Instruction: Rescale the stretch from the line containing "Task: Click the gold" through the line containing "(1008, 775)". Repeat every line in it, requests included, and multiply each coordinate in the answers by 1.8, rounding to whole numbers with halves rounded up.

(Data items)
Start

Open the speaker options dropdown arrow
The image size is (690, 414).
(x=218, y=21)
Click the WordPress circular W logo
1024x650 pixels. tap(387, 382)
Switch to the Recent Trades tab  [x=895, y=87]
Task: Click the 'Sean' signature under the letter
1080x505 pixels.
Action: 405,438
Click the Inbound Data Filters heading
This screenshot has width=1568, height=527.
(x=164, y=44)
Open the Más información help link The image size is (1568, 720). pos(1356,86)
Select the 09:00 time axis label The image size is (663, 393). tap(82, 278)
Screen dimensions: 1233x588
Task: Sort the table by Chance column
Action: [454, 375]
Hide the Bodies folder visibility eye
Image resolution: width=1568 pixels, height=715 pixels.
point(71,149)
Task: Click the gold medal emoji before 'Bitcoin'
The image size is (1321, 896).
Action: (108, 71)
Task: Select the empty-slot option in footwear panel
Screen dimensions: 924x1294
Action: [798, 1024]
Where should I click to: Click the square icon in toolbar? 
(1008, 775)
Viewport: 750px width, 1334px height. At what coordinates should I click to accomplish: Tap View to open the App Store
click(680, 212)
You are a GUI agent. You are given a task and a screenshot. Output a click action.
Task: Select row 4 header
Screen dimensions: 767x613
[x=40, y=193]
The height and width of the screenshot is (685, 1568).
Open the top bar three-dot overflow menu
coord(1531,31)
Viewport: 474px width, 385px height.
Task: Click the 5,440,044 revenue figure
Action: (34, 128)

End

Solution for this task:
Task: Click the gold medal emoji before 'Bitcoin'
The image size is (1321, 896).
Action: (194, 128)
Task: Select the empty-slot option in footwear panel
Screen dimensions: 924x1294
Action: [1436, 1843]
Where should I click to: Click the square icon in toolbar? 
(1814, 1395)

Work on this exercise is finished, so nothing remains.